Table 3: | Total Coliform concentrations in influent and permeate |
Table 4: | Fecal Coliform concentrations in influent and permeate |
Fig. 9: | Variation of transmembrane pressure (TMP) under different HRTs and MLSS concentrations |
Table 5: | Comparison of MBR permeate quality with reclaimed water standards in Saudi Arabia |
aFor Irrigation (Source:USEPA, 2004); bBest quality achieved during this study |
Hydraulic Performance of the Membrane
Despite excellent effluent quality, the membrane fouling problem impedes the widespread application of the MBR technology (Le-Clech et al., 2006). Severe membrane fouling may necessitate frequent chemical cleaning and/or costly membrane replacement. Hence assessment of the membrane fouling propensity is an indispensable part of the overall feasibility study of MBR application at a particular site.
In addition to the permeate-backpulsing (15 sec/10 min), the requirements as specified by the membrane supplier for routine operation included sodium hypochlorite (NaOCl) backpulsing of the membrane corresponding to the rise of TMP to a value of 9.0 psig (62 kpa) and occasional off-site cleaning by soaking into NaOCl and/ or HCl solution. However, in the course of this study, a stable flux could be maintained without any chemical cleaning.
As one would expect, higher TMP was usually observed to be associated with the higher MLSS concentration and lower HRT (Fig. 9), nevertheless, fatal membrane fouling, requiring frequent chemical cleaning, was not encountered and stable fluxes irrespective of the MLSS concentration and applied HRT were maintained during operation of the MBRs.
Being a desert country with a large agricultural and industrial base and a growing population makes a serious pursue of alternative water resources, such as wastewater reclamation, imperative for the development and growth of the economy of Saudi Arabia.

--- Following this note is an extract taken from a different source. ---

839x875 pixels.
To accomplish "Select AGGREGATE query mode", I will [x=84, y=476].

MBR technology is a very attractive means for achieving tertiary effluent owing to its inherent compactness and single-step pollutant removal capability. Hence, this study aimed at the assessment of the suitability of the MBR technology in Saudi Arabia.

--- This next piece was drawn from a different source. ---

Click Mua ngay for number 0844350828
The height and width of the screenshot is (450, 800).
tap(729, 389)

The pilot plant MBR units realized excellent organics, nutrients and pathogen removal performances irrespective of the applied MLSS concentrations (10, 15, 20 g L-1) and HRTs (8, 6 and 3 h) without encountering severe membrane fouling. A stable pollutant removal performance concurrent with abatement of membrane fouling presents the proposed MBR system as a promising option for the treatment and reuse of the wastewater explored in this study.